**Problem statement**
Copy every one of the rows below word for word, keeping each line as it appears.

**Excerpted records**
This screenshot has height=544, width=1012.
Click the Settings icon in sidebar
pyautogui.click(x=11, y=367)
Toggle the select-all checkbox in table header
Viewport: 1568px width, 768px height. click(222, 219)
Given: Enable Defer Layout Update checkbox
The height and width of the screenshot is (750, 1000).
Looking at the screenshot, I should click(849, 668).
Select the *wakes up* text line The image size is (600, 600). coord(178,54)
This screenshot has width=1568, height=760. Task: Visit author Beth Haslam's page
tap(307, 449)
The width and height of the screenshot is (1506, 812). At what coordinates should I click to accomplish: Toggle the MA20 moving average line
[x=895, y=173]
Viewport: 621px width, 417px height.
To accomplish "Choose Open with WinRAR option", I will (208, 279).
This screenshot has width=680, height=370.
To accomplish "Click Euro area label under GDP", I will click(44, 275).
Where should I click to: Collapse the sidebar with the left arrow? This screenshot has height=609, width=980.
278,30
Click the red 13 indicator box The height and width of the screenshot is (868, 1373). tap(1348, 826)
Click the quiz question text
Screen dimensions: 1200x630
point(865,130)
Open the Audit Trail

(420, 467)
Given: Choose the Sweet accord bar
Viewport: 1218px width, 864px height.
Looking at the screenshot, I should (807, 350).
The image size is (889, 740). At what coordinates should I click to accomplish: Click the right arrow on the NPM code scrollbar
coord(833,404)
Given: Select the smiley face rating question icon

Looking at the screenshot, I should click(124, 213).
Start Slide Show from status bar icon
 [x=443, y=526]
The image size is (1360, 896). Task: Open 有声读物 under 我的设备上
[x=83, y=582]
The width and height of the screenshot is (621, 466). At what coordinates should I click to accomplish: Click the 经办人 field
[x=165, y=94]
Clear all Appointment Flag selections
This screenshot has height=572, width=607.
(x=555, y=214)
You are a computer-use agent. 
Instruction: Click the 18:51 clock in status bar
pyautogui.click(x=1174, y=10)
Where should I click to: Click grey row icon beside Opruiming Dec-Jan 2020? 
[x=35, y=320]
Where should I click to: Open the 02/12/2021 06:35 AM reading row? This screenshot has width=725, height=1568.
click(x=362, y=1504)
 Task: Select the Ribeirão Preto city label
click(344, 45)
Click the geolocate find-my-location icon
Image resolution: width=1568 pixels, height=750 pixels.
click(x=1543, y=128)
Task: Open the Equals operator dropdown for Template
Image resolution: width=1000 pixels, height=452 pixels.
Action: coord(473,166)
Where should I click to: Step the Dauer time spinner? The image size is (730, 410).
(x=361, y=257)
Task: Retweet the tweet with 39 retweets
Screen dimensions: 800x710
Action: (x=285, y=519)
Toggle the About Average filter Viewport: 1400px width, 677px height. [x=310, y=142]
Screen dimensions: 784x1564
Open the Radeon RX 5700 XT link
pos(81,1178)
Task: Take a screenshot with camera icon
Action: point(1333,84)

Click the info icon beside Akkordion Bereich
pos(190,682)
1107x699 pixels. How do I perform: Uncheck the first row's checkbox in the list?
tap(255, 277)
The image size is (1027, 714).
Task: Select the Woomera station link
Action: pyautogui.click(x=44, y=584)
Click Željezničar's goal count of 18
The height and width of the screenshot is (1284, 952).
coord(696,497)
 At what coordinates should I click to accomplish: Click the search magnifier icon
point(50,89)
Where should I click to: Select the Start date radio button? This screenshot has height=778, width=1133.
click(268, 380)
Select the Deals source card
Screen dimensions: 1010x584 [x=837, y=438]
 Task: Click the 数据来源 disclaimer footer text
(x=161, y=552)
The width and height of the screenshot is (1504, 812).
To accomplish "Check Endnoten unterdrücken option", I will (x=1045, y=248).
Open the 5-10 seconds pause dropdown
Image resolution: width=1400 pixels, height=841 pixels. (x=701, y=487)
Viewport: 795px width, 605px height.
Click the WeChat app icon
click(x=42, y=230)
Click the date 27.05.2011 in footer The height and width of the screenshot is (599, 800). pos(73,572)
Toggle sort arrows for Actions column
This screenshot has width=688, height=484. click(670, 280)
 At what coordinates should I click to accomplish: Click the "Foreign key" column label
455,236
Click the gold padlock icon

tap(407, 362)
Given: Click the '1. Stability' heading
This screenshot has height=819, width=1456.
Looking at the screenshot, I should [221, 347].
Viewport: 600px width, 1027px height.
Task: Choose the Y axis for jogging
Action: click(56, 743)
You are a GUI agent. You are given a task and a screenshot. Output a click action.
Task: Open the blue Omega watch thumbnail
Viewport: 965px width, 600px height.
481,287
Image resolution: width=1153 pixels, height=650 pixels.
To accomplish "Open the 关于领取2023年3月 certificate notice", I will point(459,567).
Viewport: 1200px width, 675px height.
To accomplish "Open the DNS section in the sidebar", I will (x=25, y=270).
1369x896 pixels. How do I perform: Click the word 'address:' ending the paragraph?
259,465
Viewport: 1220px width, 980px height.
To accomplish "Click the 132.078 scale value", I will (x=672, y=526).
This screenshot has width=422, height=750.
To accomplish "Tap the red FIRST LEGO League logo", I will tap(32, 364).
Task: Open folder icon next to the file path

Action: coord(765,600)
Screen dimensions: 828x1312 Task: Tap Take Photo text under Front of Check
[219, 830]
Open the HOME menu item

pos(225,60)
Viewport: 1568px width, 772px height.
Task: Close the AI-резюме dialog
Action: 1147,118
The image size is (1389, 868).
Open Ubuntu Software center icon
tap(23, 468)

**Problem solution**
This screenshot has height=544, width=1012.
Click the Settings icon in sidebar
pyautogui.click(x=11, y=367)
Toggle the select-all checkbox in table header
Viewport: 1568px width, 768px height. click(222, 219)
Given: Enable Defer Layout Update checkbox
The height and width of the screenshot is (750, 1000).
Looking at the screenshot, I should click(849, 668).
Select the *wakes up* text line The image size is (600, 600). coord(178,54)
This screenshot has width=1568, height=760. Task: Visit author Beth Haslam's page
tap(307, 449)
The width and height of the screenshot is (1506, 812). At what coordinates should I click to accomplish: Toggle the MA20 moving average line
[x=895, y=173]
Viewport: 621px width, 417px height.
To accomplish "Choose Open with WinRAR option", I will (208, 279).
This screenshot has width=680, height=370.
To accomplish "Click Euro area label under GDP", I will click(44, 275).
Where should I click to: Collapse the sidebar with the left arrow? This screenshot has height=609, width=980.
278,30
Click the red 13 indicator box The height and width of the screenshot is (868, 1373). tap(1348, 826)
Click the quiz question text
Screen dimensions: 1200x630
point(865,130)
Open the Audit Trail

(420, 467)
Given: Choose the Sweet accord bar
Viewport: 1218px width, 864px height.
Looking at the screenshot, I should (807, 350).
The image size is (889, 740). At what coordinates should I click to accomplish: Click the right arrow on the NPM code scrollbar
coord(833,404)
Given: Select the smiley face rating question icon

Looking at the screenshot, I should click(124, 213).
Start Slide Show from status bar icon
 [x=443, y=526]
The image size is (1360, 896). Task: Open 有声读物 under 我的设备上
[x=83, y=582]
The width and height of the screenshot is (621, 466). At what coordinates should I click to accomplish: Click the 经办人 field
[x=165, y=94]
Clear all Appointment Flag selections
This screenshot has height=572, width=607.
(x=555, y=214)
You are a computer-use agent. 
Instruction: Click the 18:51 clock in status bar
pyautogui.click(x=1174, y=10)
Where should I click to: Click grey row icon beside Opruiming Dec-Jan 2020? 
[x=35, y=320]
Where should I click to: Open the 02/12/2021 06:35 AM reading row? This screenshot has width=725, height=1568.
click(x=362, y=1504)
 Task: Select the Ribeirão Preto city label
click(344, 45)
Click the geolocate find-my-location icon
Image resolution: width=1568 pixels, height=750 pixels.
click(x=1543, y=128)
Task: Open the Equals operator dropdown for Template
Image resolution: width=1000 pixels, height=452 pixels.
Action: coord(473,166)
Where should I click to: Step the Dauer time spinner? The image size is (730, 410).
(x=361, y=257)
Task: Retweet the tweet with 39 retweets
Screen dimensions: 800x710
Action: (x=285, y=519)
Toggle the About Average filter Viewport: 1400px width, 677px height. [x=310, y=142]
Screen dimensions: 784x1564
Open the Radeon RX 5700 XT link
pos(81,1178)
Task: Take a screenshot with camera icon
Action: point(1333,84)

Click the info icon beside Akkordion Bereich
pos(190,682)
1107x699 pixels. How do I perform: Uncheck the first row's checkbox in the list?
tap(255, 277)
The image size is (1027, 714).
Task: Select the Woomera station link
Action: pyautogui.click(x=44, y=584)
Click Željezničar's goal count of 18
The height and width of the screenshot is (1284, 952).
coord(696,497)
 At what coordinates should I click to accomplish: Click the search magnifier icon
point(50,89)
Where should I click to: Select the Start date radio button? This screenshot has height=778, width=1133.
click(268, 380)
Select the Deals source card
Screen dimensions: 1010x584 [x=837, y=438]
 Task: Click the 数据来源 disclaimer footer text
(x=161, y=552)
The width and height of the screenshot is (1504, 812).
To accomplish "Check Endnoten unterdrücken option", I will (x=1045, y=248).
Open the 5-10 seconds pause dropdown
Image resolution: width=1400 pixels, height=841 pixels. (x=701, y=487)
Viewport: 795px width, 605px height.
Click the WeChat app icon
click(x=42, y=230)
Click the date 27.05.2011 in footer The height and width of the screenshot is (599, 800). pos(73,572)
Toggle sort arrows for Actions column
This screenshot has width=688, height=484. click(670, 280)
 At what coordinates should I click to accomplish: Click the "Foreign key" column label
455,236
Click the gold padlock icon

tap(407, 362)
Given: Click the '1. Stability' heading
This screenshot has height=819, width=1456.
Looking at the screenshot, I should [221, 347].
Viewport: 600px width, 1027px height.
Task: Choose the Y axis for jogging
Action: click(56, 743)
You are a GUI agent. You are given a task and a screenshot. Output a click action.
Task: Open the blue Omega watch thumbnail
Viewport: 965px width, 600px height.
481,287
Image resolution: width=1153 pixels, height=650 pixels.
To accomplish "Open the 关于领取2023年3月 certificate notice", I will point(459,567).
Viewport: 1200px width, 675px height.
To accomplish "Open the DNS section in the sidebar", I will (x=25, y=270).
1369x896 pixels. How do I perform: Click the word 'address:' ending the paragraph?
259,465
Viewport: 1220px width, 980px height.
To accomplish "Click the 132.078 scale value", I will (x=672, y=526).
This screenshot has width=422, height=750.
To accomplish "Tap the red FIRST LEGO League logo", I will tap(32, 364).
Task: Open folder icon next to the file path

Action: coord(765,600)
Screen dimensions: 828x1312 Task: Tap Take Photo text under Front of Check
[219, 830]
Open the HOME menu item

pos(225,60)
Viewport: 1568px width, 772px height.
Task: Close the AI-резюме dialog
Action: 1147,118
The image size is (1389, 868).
Open Ubuntu Software center icon
tap(23, 468)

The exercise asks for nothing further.